46.Bölüm❥

15.9K 1.3K 340
                                    

Sen hep aynı iklimde gül bana, mevsimi boşver... -Atilla İlhan

Kemerlerimizi bağlarken elimin altındaki koltuğun koluna biraz daha sarıldım.

Hayatımda ilk defa uçağa bindiğimi çaktırmamalıyım, hayatımda ilk defa uçağa bindiğimi çaktırmamalıyım, hayatımda ilk defa uçağa bindiğimi çaktırmama-

"İlk defa mı uçağa biniyorsun?" Yoo, ne münasebet.

"Çok mu belli?" Arkasına rahatça yaslarken başını salladı. "Atakan, acaba gitmesek mi? Yani bende öyle bir şans var ki, kesin iki uçak havada çarpışır."

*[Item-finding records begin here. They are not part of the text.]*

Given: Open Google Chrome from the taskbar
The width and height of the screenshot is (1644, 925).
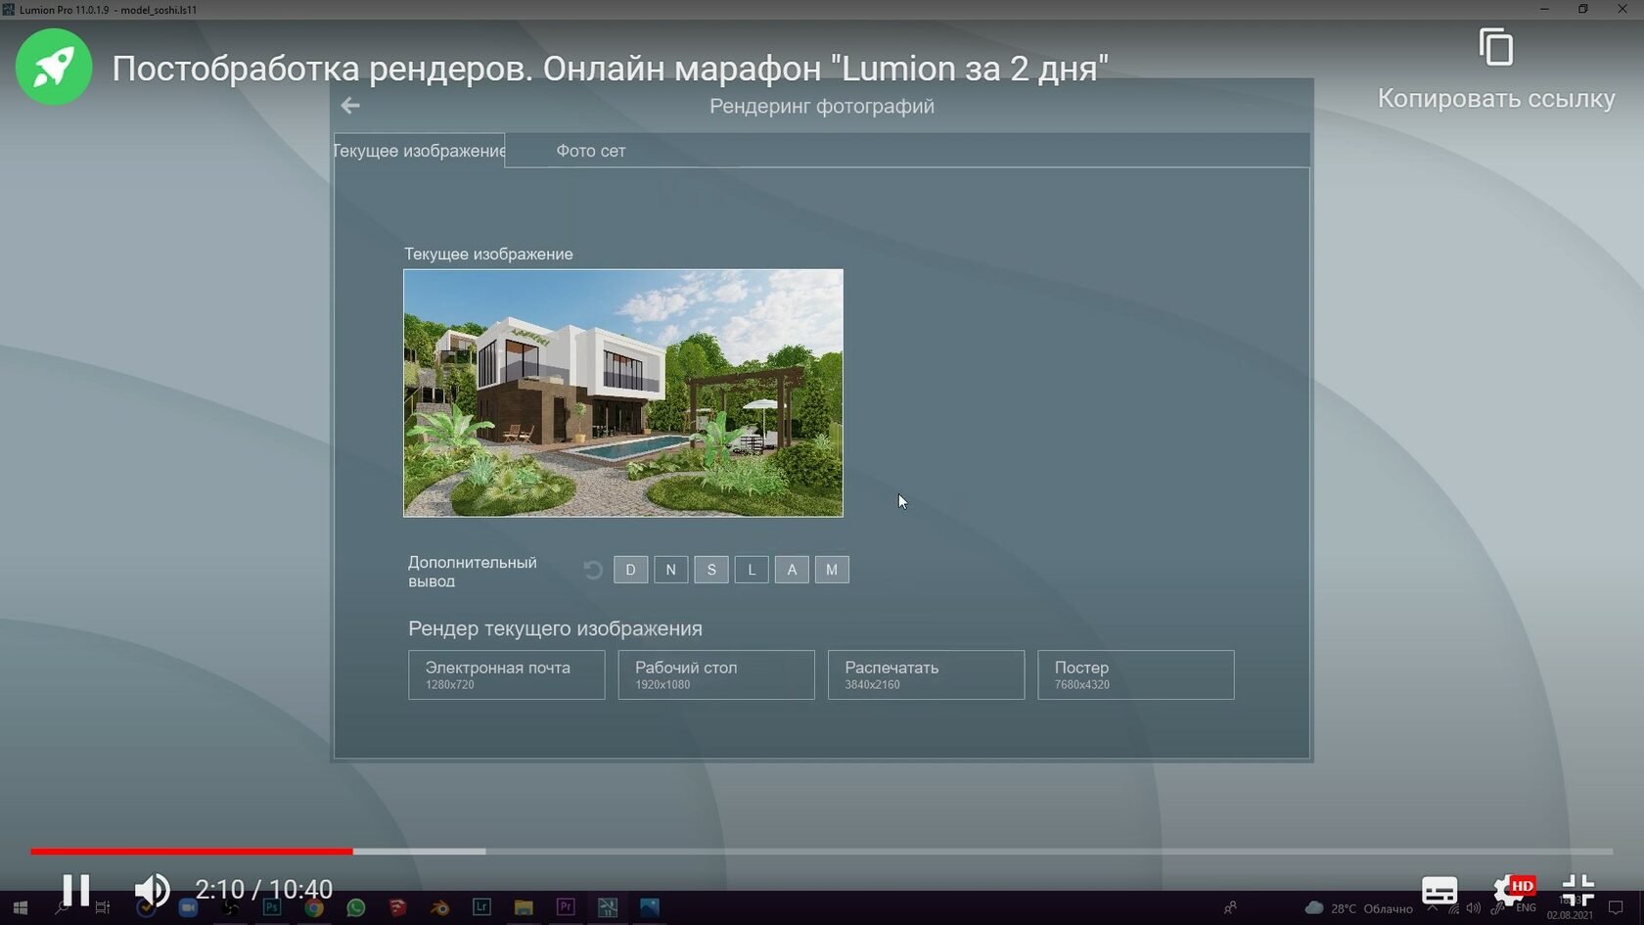Looking at the screenshot, I should click(313, 907).
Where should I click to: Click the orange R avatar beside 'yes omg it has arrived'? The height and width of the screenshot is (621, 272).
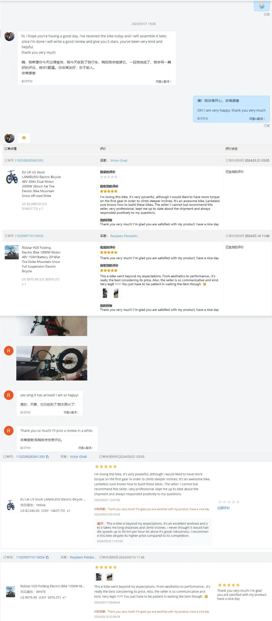click(x=8, y=395)
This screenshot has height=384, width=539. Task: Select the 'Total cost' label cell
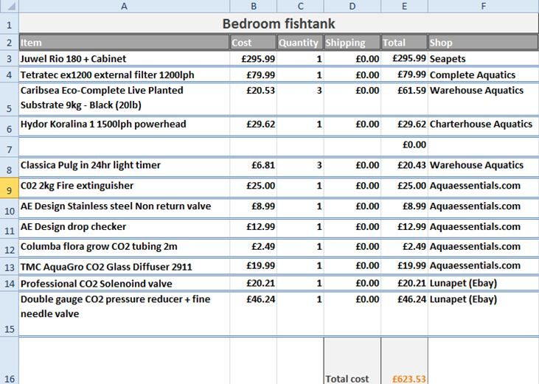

Gülerken elini omzuma koyup bastırdı. Sırtım koltuğa yaslanırken önüme eğilip korkudan bağlamayı unuttuğum kemerimi bağladı. "Rahatsız olmazsan elini tutabilirim. Korkacağın bir şey olmayacak. Sadece kalkışa geçerken biraz gerilebilirsin. Onda da ben yanındayım, unutma." Konuşması bile rahatlatırken başımı salladım.

Elini tutmaya utanıyordum. Katıksız aptalım!

Son uyarılardan sonra uçak gitmeye başlamıştı, bismillah bismillah bismillah.

Uzun bir süre pistte giderken bir anda sırtım koltuğa yapışınca olduğum yerde sıçradım. Elim, elimin altındaki, sıcacık ele sarılırken gözlerimi kapatıp bildiğim bütün duaları okumaya başladım.

Bir süre sonra yükselmeyi bırakıp havada süzülmeye başlayınca yanımdan gelen gülme sesini yeni farkediyordum.

Kaşlarım çatılırken elinin içinde kaybolan elimi çekmeye çalıştım. Bırakmayınca diğer elimi yumruk yapıp omuzuna vurdum. "Pisliksin ya." Aramızdaki kol kısmını yukarı kaldırıp elimi bırakırken kolunu boynuma sarıp göğsüne çekti. "Kıyamam lan sana." Eğilip alnımı öptü.

Kalbimin gümbürtüsü, bu sefer korkudan değil heyecandan çarparken elimi kaldırıp karnına sardım.

"Büyük gelişme." Derince nefes alırken gözüm camdan dışarıya kaydı. "Çok güzel."

Gözlerini benden ayırmadan mırıldandı. "Evet, çok güzel."

Yaklaşık 7 saat sonra uçak Lofoten adalarına inerken, okuduğum dergilerden yola çıkarak, buradan köye arabayla gideceğimizi düşünüyordum.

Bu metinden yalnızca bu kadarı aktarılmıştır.